На мгновенье я задохнулся и застыл как столб, глядя на него во все глаза, потом ринулся за их такси, которое сразу же влилось в поток автомобилей. Я как одержимый заметался между машинами, пытаясь бегом догнать такси. Пассажиры на заднем сиденье даже не оглянулись. Такси прибавило скорость, и я, пошатываясь, отошел к тротуару, едва не потеряв сознание.
Метрдотель ресторана ничем не мог мне помочь. Да, действительно в тот вечер у него обедала очень респектабельная пожилая пара, но имен их он не знал. Столик они заранее не заказывали.
Несколько недель я бродил близ Центрального парка, прочесывая весь этот район, разглядывая все проходящие такси в надежде вновь увидеть лицо оберста. Я нанял молодого нью-йоркского детектива и снова заплатил за нулевой результат. Именно в это время я заболел; как я теперь понимаю, это был тяжелый случай нервного истощения. Я не спал. Не мог работать. Мои лекции в университете либо отменялись, либо проводились страшно волновавшимися ассистентами. По несколько дней я не переодевался, не спал, возвращался к себе в квартиру, только чтобы перекусить и нервно расхаживать по комнатам. По ночам я тоже бродил по улицам; несколько раз меня останавливали полицейские. Меня не отправили в психиатрическую лечебницу на освидетельствование только благодаря моему положению в Колумбийском университете и магическому титулу «доктор». И вот однажды ночью, лежа на полу своей квартиры, я вдруг сообразил, что все это время не обращал внимания на одну деталь. Лицо седовласой леди было мне знакомо.
Почти всю ночь и весь следующий день я мучительно пытался вспомнить, где я видел это лицо. Я точно знал, что встречал леди не в жизни, а на каком-то снимке. Ее лицо у меня почему-то вызывало ассоциации со скукой, беспокойством и успокаивающей музыкой.
В пятнадцать минут шестого я поймал такси и ринулся к центру города, к своему зубному врачу. Он только что ушел, кабинет закрывался, но я придумал какую-то историю и попросил его помощницу позволить мне просмотреть кипы старых журналов в приемной. Там были экземпляры «Севентин», «Мадемуазель», «Ю. С. Ньюс Энд Уорлд Рипот», «Тайм», «Ньюсуик», «Вог», «Консьюмер Рипотс» и «Теннис уолд». Когда я с маниакальной настойчивостью принялся листать журналы во второй раз, помощница запаниковала. Только моя одержимость и уверенность, что ни один зубной врач не меняет свой запас журналов чаще чем четыре раза в год, давали мне силы продолжать поиск, хотя эта женщина уже пронзительно кричала, что сейчас вызовет полицию.

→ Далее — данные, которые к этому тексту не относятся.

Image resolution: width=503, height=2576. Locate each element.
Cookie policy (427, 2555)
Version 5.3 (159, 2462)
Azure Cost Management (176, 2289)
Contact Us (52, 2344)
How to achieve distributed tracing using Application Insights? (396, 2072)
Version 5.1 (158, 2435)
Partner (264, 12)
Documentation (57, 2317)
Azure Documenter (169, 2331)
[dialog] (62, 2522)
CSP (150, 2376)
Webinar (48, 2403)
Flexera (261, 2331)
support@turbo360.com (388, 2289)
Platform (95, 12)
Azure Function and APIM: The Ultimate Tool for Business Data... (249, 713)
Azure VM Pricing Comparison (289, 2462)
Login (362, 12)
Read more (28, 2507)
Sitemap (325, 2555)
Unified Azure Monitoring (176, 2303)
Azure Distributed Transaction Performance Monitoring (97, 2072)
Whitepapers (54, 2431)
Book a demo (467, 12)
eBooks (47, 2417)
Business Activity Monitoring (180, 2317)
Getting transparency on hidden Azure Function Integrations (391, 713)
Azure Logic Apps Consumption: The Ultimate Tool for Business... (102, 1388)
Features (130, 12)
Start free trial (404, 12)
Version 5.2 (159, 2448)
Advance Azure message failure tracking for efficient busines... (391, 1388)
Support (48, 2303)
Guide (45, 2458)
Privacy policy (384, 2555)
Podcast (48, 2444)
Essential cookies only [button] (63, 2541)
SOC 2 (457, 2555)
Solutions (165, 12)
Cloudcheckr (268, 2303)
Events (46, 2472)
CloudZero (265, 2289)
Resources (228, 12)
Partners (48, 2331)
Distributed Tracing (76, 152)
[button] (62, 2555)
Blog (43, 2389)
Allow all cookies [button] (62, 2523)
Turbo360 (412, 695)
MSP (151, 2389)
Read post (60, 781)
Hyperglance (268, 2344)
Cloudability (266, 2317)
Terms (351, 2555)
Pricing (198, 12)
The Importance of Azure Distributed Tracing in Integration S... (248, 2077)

И я-таки нашел ту леди. Фотография оказалась маленькой черно-белой врезкой где-то в начале «Вог», этой толстенной кипы глянцевых рекламных фото и восторженных эпитетов. Снимок седовласой дамы помещался над статьей о каких-то модных аксессуарах. Автор статьи — Нина Дрейтон.
После этого понадобилось всего несколько часов, чтобы найти Нину Дрейтон. Мой нью-йоркский частный детектив был очень рад работать с чем-то более доступным, чем этот неуловимый призрак. Через сутки Харрингтон уже принес мне приличных размеров досье на эту женщину. Информация была почерпнута по большей части из общедоступных источников.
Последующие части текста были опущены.